Apart from manufacturing wittily designed products, the pair also does product designs and materials development for other manufacturers. For material development, emphasis is given to indigenous Filipino materials such as woven fibers, metal, wood, paper, ceramic, and volcanic ash. They also do curation for trade exhibits. The duo was responsible for curating the Philippine Pavilion in the 2019, 2020, and 2021 Maison et Objet in Paris where Filipino manufacturers bagged millions of dollars in export orders. They also curated exhibits in the Watari Museum of Contemporary Art in Tokyo among others in the UK and the US.
Again, Rita and Gabby emphasize, design is key for Filipino manufacturers to succeed in international markets. The product must speak for itself. Good design is not about being pretty, per se. It is about evoking emotions. Surprise, delight, awe, and amazement are emotions that drive product sales.
The Philippines is not lacking in creative minds. While only a handful have the opportunity to study abroad, many of our youth have an innate talent for creativity and innovation. It just needs to be fine-tuned to suit foreign markets, say Rita and Gabby. They regularly mentor aspiring and/or emerging designers.
Manufacturers of design-forward, high-end products cannot optimize their potentials without the support of government. The state must do its part in the branding effort. Just as the French government has helped France’s design houses become firmaments in luxury goods, the Philippine government must also promote Philippine-made products as vanguards of intelligent, functional design.
The Center for International Trade Expositions and Missions (CITEM), a sub-agency of the Department of Trade and Industry, has the mandate to promote Philippine creative products abroad. The problem is that CITEM is extremely underfunded. This year, CITEM was appropriated a budget of only P141 million. This amount must fund its day-to-day operations, the cost of international promotions, and the cost to mount trade shows here and abroad. With a budget so miniscule, it is no surprise that Philippine-made creative products, no matter how superior they are, have little presence on the world stage. For context, President Duterte’s contingency fund alone is an eye watering P13 billion.
Based on Rita’s and Gabby’s body of work, we know without doubt that Filipino manufacturers can be a global force in creative industries. But our artists and manufacturers need government’s help in the branding effort, in product promotions, in trade linkages, in skills development and industry development.

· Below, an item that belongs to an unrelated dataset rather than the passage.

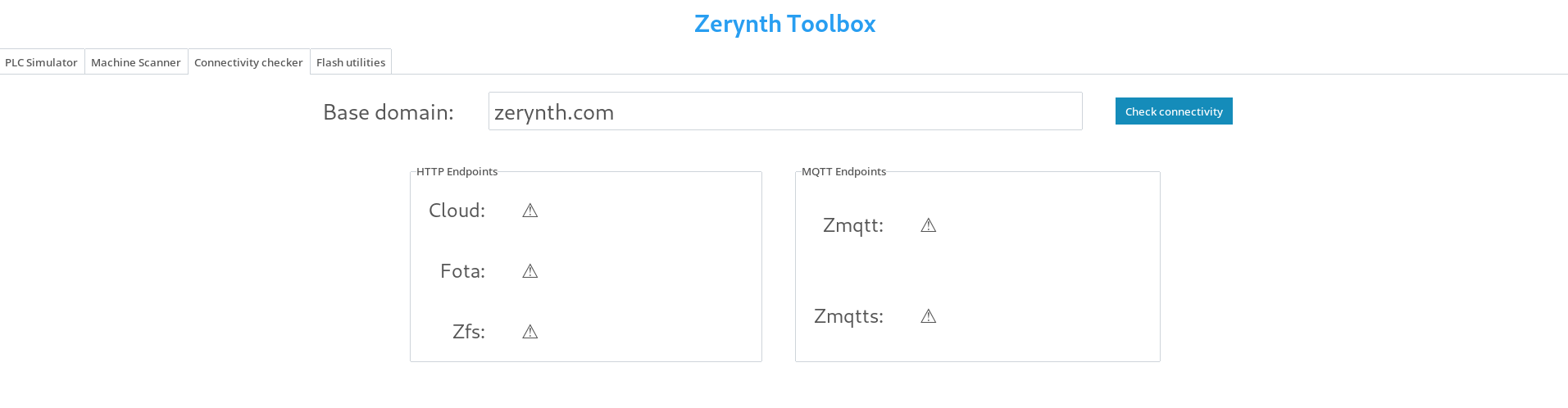This screenshot has height=408, width=1568.
Task: Click the Zmqtts endpoint warning icon
Action: [x=929, y=316]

At this juncture, it is too late to expect a realignment of priorities from this government. Our hope lies on the next administration. This is why we must support a candidate who is cognizant of the importance and potentials of our creative industries and one who will support it.
One can only imagine the avalanche of export revenues, employment opportunities, and prestige the country can realize if Rita’s and Gabby’s success were to be replicated by the thousands.